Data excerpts

++++++++++

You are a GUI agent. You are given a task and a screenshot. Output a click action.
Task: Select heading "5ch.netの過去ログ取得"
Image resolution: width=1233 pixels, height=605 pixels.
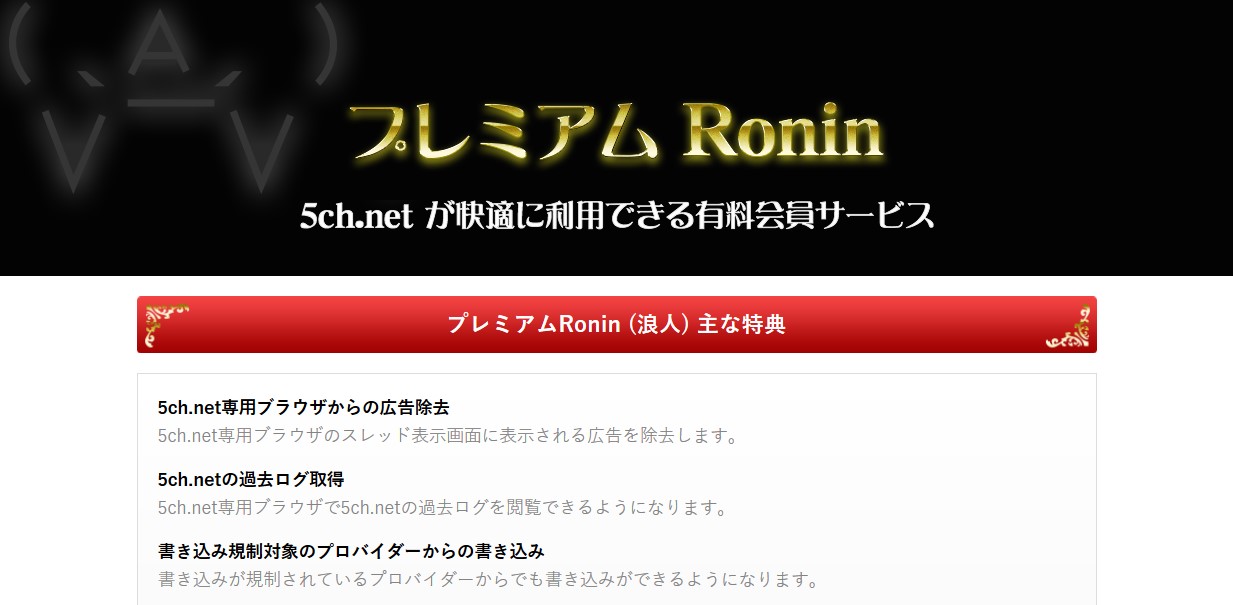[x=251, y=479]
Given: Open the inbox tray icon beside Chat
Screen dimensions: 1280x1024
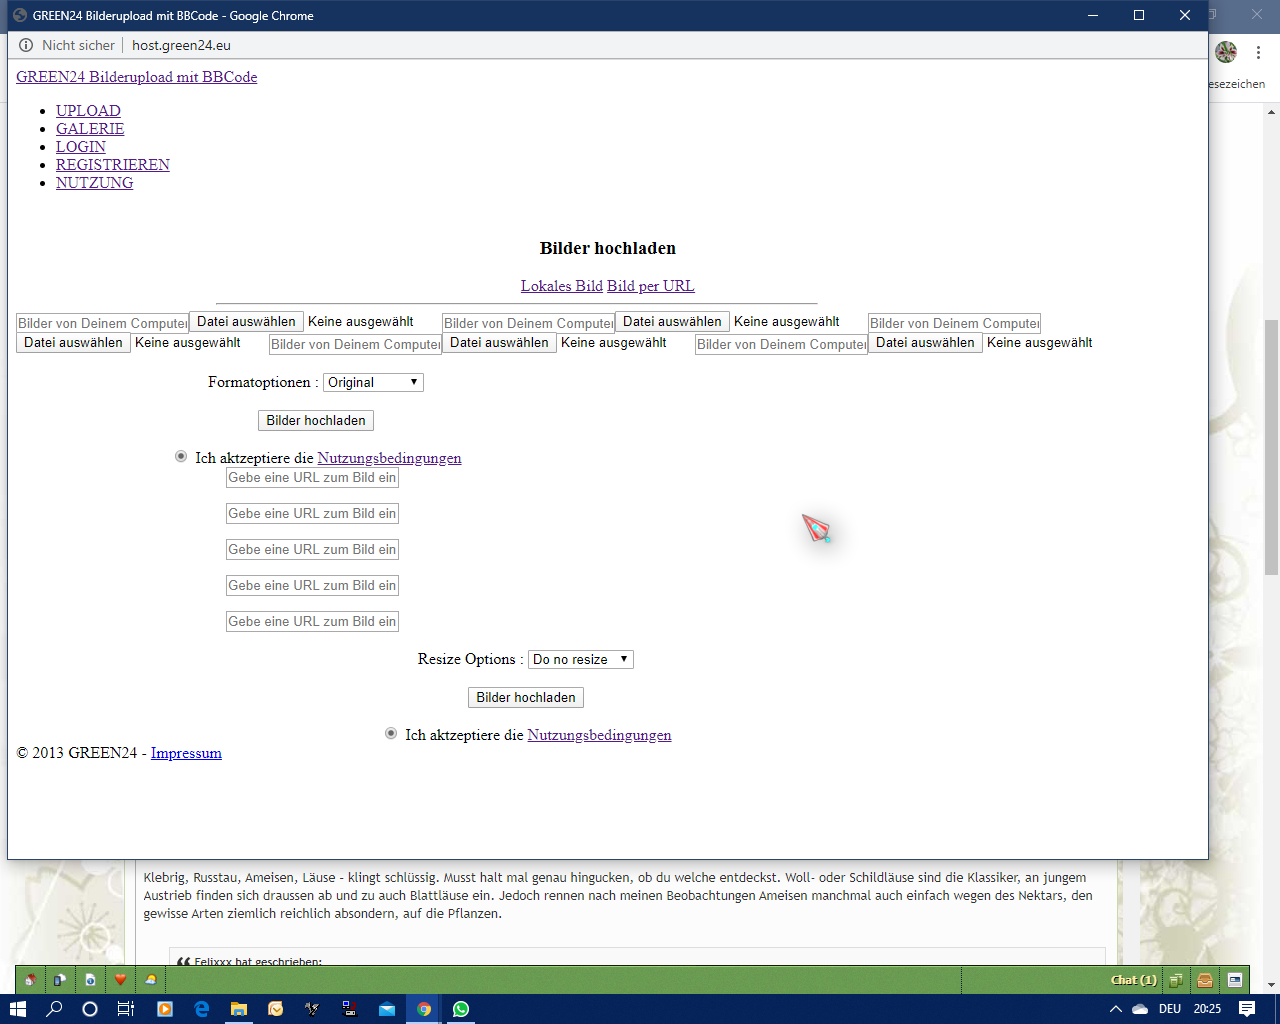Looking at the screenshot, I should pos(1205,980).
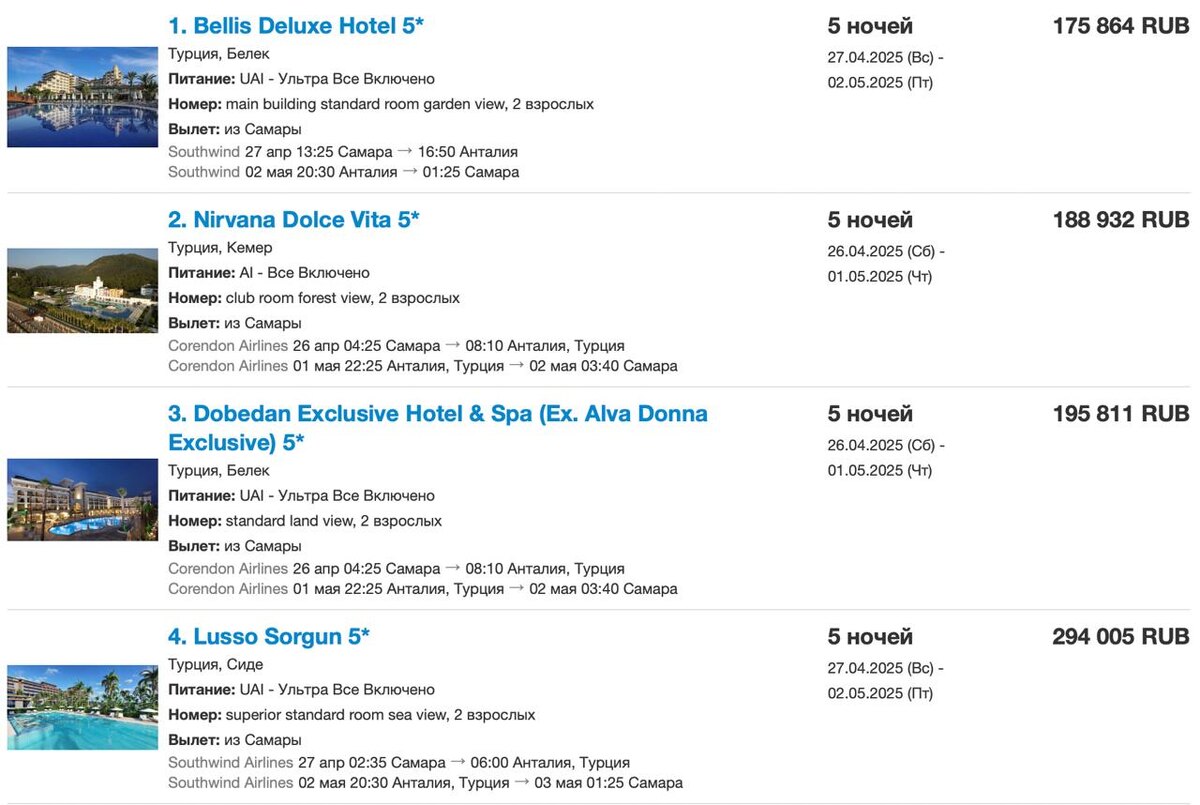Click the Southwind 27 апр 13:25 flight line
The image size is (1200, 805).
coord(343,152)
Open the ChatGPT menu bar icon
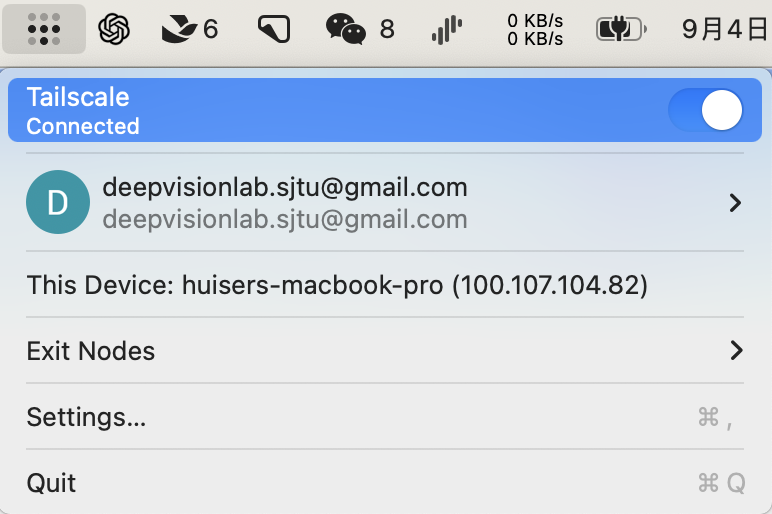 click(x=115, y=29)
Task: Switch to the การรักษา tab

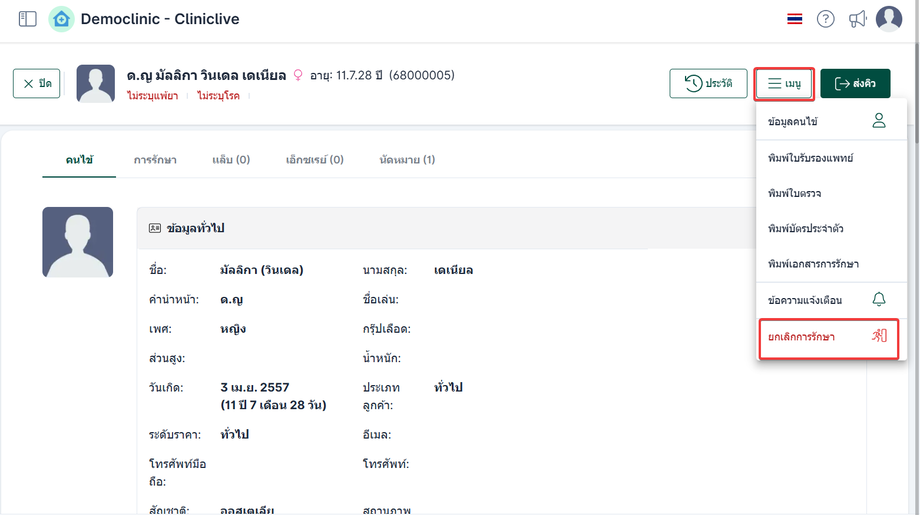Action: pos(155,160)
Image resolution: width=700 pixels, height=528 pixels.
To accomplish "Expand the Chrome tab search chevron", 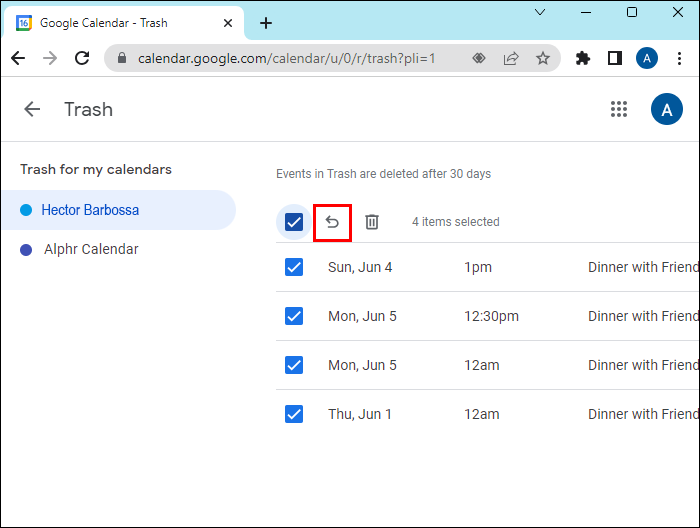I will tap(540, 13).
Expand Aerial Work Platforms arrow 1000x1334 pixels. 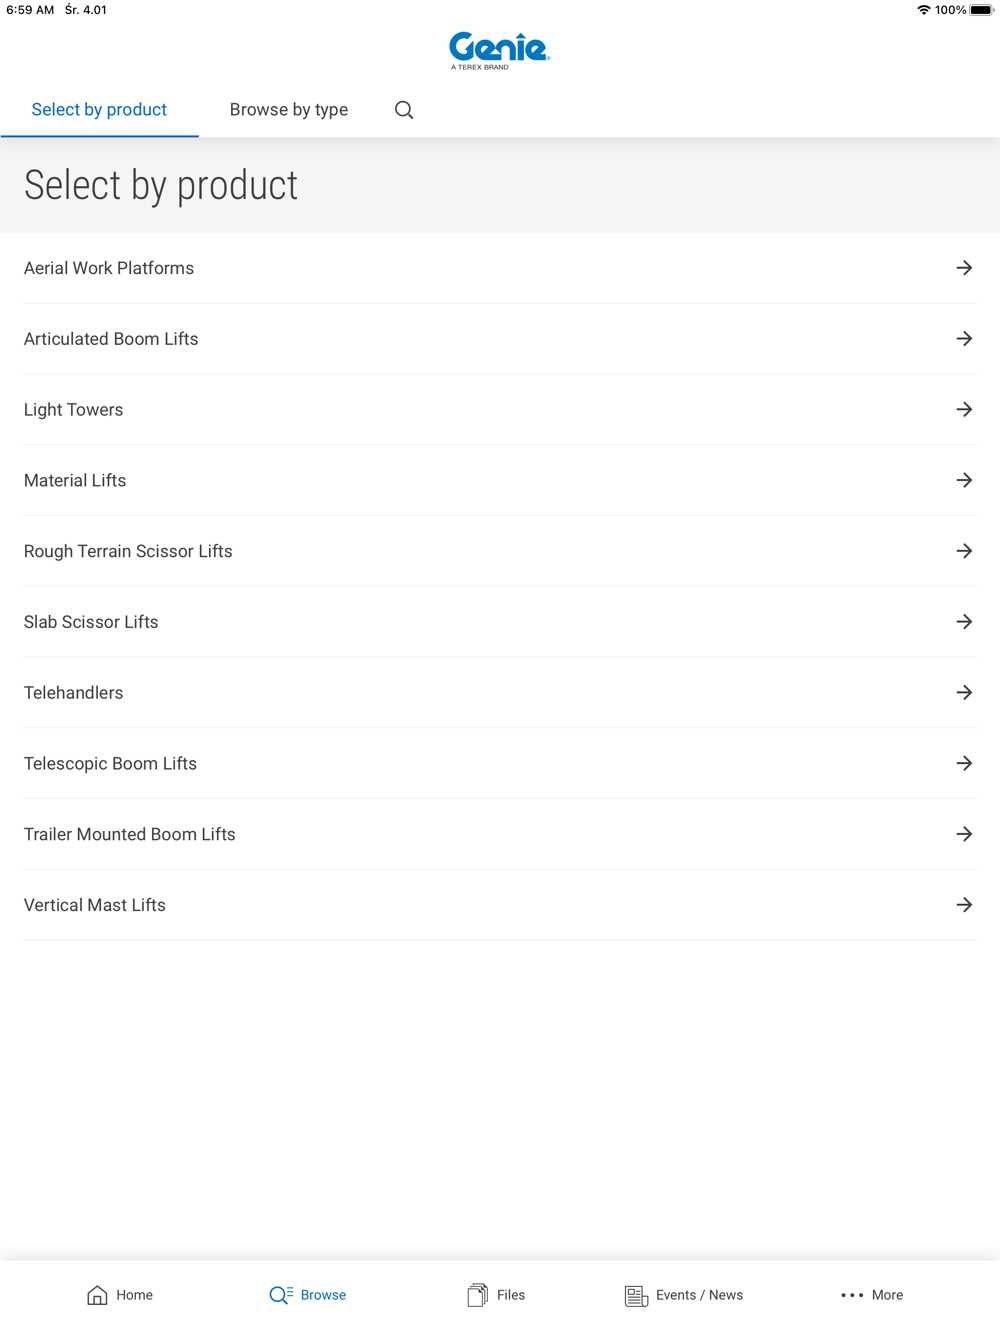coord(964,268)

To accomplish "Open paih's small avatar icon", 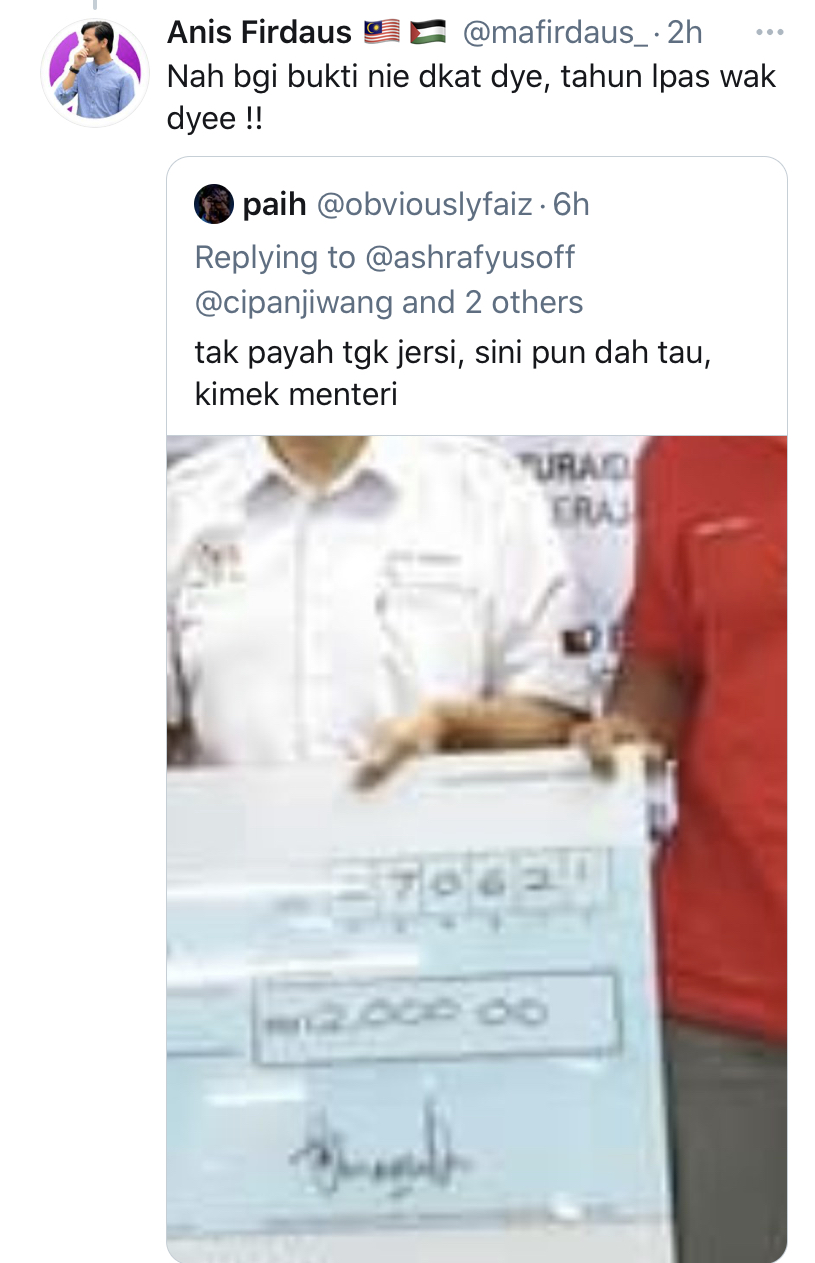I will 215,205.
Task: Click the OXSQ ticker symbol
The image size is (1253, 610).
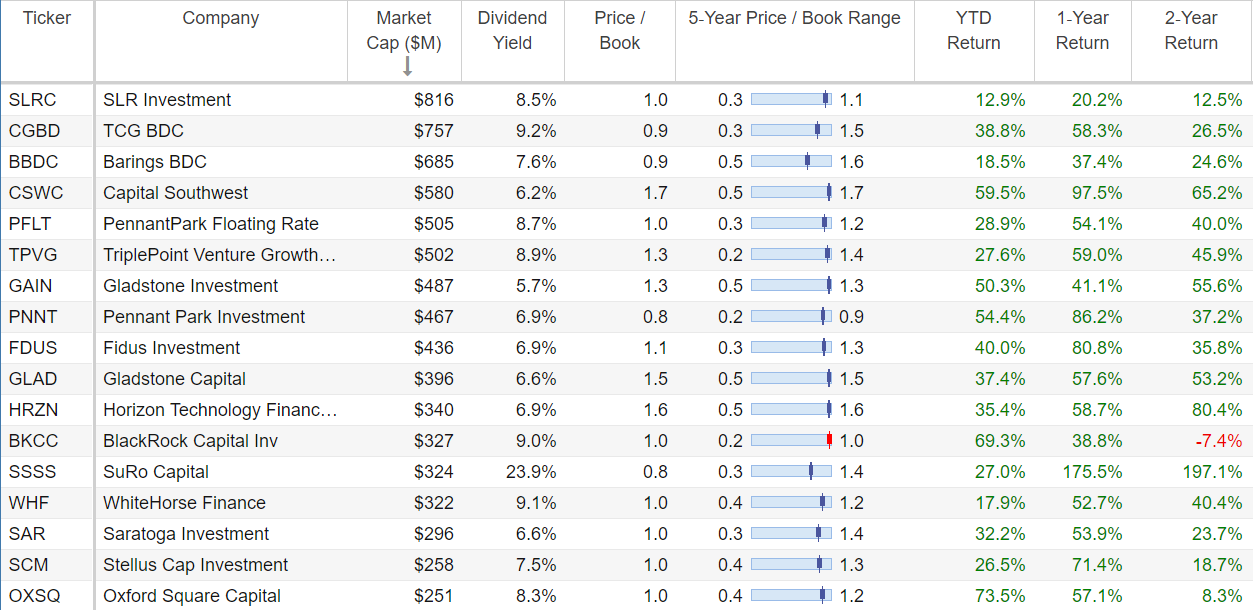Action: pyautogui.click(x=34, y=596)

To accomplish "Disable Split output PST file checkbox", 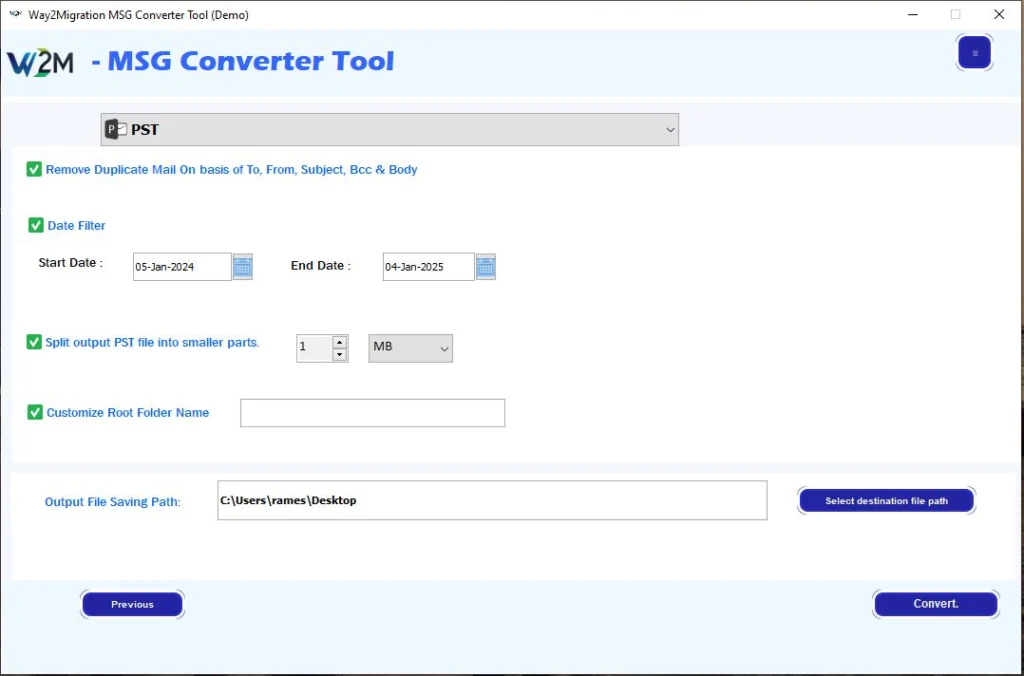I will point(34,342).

++++++++++

▸ **WHAT IS BEING ASKED**:
Restate word for word only the lines from where the entries begin through the one with "Given: Open the inbox tray icon beside Chat"; omit the pictures.

▸ **REPLY**:
You are a GUI agent. You are given a task and a screenshot. Output a click action.
Task: Select heading "5ch.netの過去ログ取得"
Image resolution: width=1233 pixels, height=605 pixels.
[x=251, y=479]
Given: Open the inbox tray icon beside Chat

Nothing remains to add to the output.